Optimal Operation of Strategic Microgrids in the Day-Ahead Market in
Presence of Rivals
In this paper, a new approach is proposed for the optimal operation of
the strategic microgrids in the day-ahead market in the presence of
rivals. The method describes a bi-level multi-objective operation of
price maker participants (microgrids) that are going to maximize their
profit in the presence of rivals and minimize their emissions. The
upper-level problem in a bi-level mathematical optimization problem with
equilibrium constraints (MPEC) seeks to maximize the profit of price
maker participants, and the lower level maximizes the social welfare.
Karush-Kuhn-Tucker (KKT) conditions and duality theory are utilized to
convert the bi-level model to a mixed-integer linear programming model.
The Epsilon constraint method is used to solve the
bi-level-multi-objective problem in order to maximize the profit of the
linearized model and reduce the emissions of price maker participants.

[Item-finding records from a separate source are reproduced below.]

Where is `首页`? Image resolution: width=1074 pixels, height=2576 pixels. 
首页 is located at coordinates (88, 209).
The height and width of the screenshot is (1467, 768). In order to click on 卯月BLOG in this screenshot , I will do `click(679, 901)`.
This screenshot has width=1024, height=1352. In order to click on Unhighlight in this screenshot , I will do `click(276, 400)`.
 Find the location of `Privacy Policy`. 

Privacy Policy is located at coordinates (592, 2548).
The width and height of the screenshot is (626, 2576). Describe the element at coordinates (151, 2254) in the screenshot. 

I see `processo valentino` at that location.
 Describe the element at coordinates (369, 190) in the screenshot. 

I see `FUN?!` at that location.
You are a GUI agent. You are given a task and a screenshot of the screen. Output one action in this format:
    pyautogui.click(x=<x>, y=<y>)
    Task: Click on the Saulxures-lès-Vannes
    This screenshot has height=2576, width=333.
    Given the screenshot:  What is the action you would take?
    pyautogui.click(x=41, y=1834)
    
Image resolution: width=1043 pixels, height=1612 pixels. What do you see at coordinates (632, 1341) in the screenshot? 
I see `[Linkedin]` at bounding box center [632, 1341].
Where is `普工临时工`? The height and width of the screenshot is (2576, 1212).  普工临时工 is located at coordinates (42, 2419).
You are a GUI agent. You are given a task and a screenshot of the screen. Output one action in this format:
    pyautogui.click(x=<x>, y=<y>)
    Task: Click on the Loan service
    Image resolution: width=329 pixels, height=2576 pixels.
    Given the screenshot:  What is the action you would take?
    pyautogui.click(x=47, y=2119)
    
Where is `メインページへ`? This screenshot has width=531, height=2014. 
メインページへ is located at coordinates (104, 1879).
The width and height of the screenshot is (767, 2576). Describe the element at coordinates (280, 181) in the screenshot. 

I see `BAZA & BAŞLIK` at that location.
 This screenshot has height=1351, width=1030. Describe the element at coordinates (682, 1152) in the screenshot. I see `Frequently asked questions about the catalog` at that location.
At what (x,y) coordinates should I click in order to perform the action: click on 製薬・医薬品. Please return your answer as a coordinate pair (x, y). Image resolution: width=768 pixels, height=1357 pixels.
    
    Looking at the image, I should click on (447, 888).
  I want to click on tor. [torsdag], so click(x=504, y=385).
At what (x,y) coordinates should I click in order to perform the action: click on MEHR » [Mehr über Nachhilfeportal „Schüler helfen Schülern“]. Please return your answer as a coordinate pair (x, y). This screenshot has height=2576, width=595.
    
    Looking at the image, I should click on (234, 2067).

The method generates some Pareto optimal solutions, and the fuzzy
decision-making method is used to find the best solution among Pareto
optimal solutions. To show the effect of the network on the studies, the
power transmission distribution factor (PTDF) method has been used. The
proposed method is tested on a 6-bus system in various scenarios. The
results show the good performance of the proposed method.